Keep getting texts on this.

Anyone know what it is?


.


----------



## paul__k (Dec 8, 2007)

Yes same here
Rang twice but got no answer. Left messages but no phone back...


----------



## Zed Ed (Oct 24, 2007)

paul__k said:


> Yes same here
> Rang twice but got no answer. Left messages but no phone back...


must be pants then:chuckle:

or they know you are a Westway scab now!


----------



## _shaun_ (Jan 16, 2007)

Yea got the texts as well. Called and the contact (who's name is in the text) said they are inviting people who got the texts to come and test drive the cars etc think it's Ford as well. Think they just able to give nice discounts.....

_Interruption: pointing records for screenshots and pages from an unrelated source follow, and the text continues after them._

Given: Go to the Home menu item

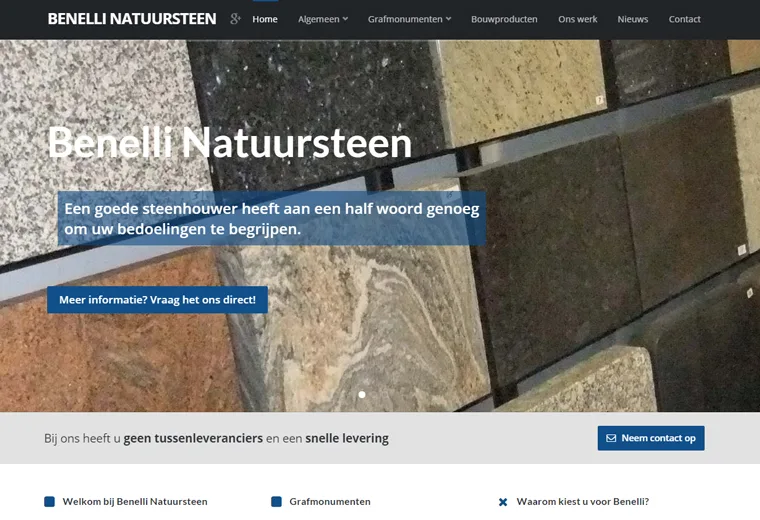Looking at the screenshot, I should pos(265,19).
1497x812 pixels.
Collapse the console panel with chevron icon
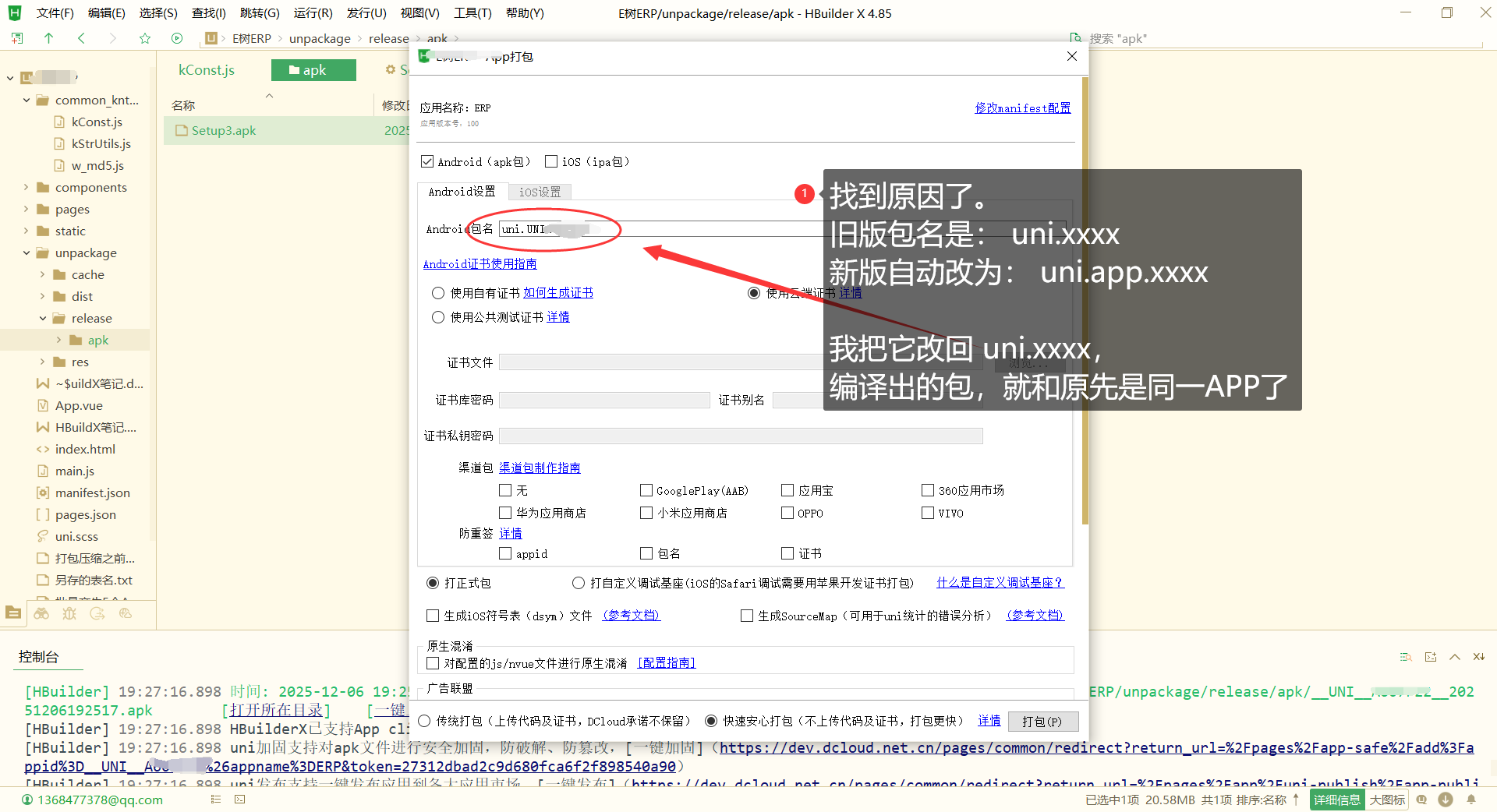click(x=1455, y=657)
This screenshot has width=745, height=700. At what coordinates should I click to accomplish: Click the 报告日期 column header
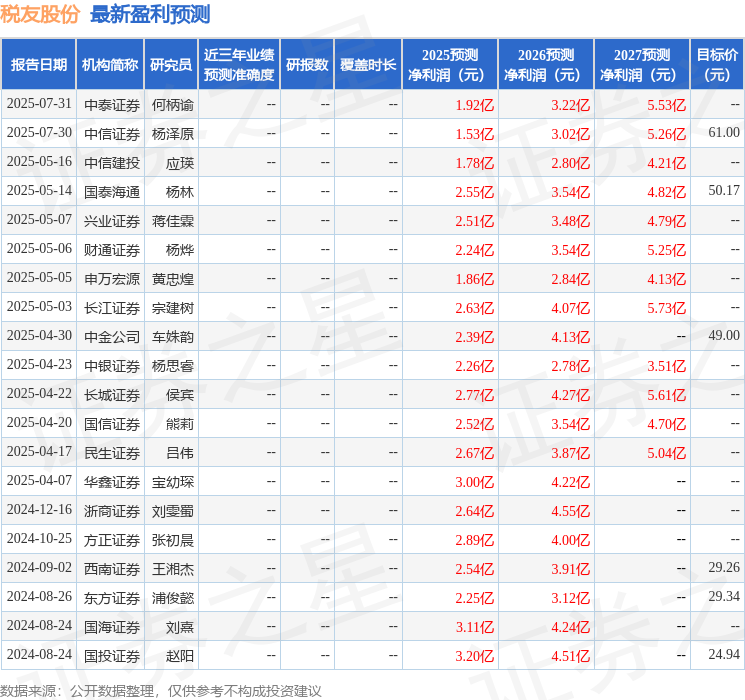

Or maybe they have a lot of stock to clear to make room for the new Regs lol.


----------



## paul__k (Dec 8, 2007)

OK checked their site.
There is now a free credit check and free delivery on a Pixo!:chairshot

Could they run a dealership any worse:chairshot


----------



## davros (Jun 28, 2007)

You also get to see a Juke apparently! I'm amazed they keep sending me the bloody texts to be honest. Wonder what they would say if I chipped up and tried to claim my below cost price deal that they are promising!!


----------



## _shaun_ (Jan 16, 2007)

Got an e-mail from Bromley as well this week with some decent deals.....


----------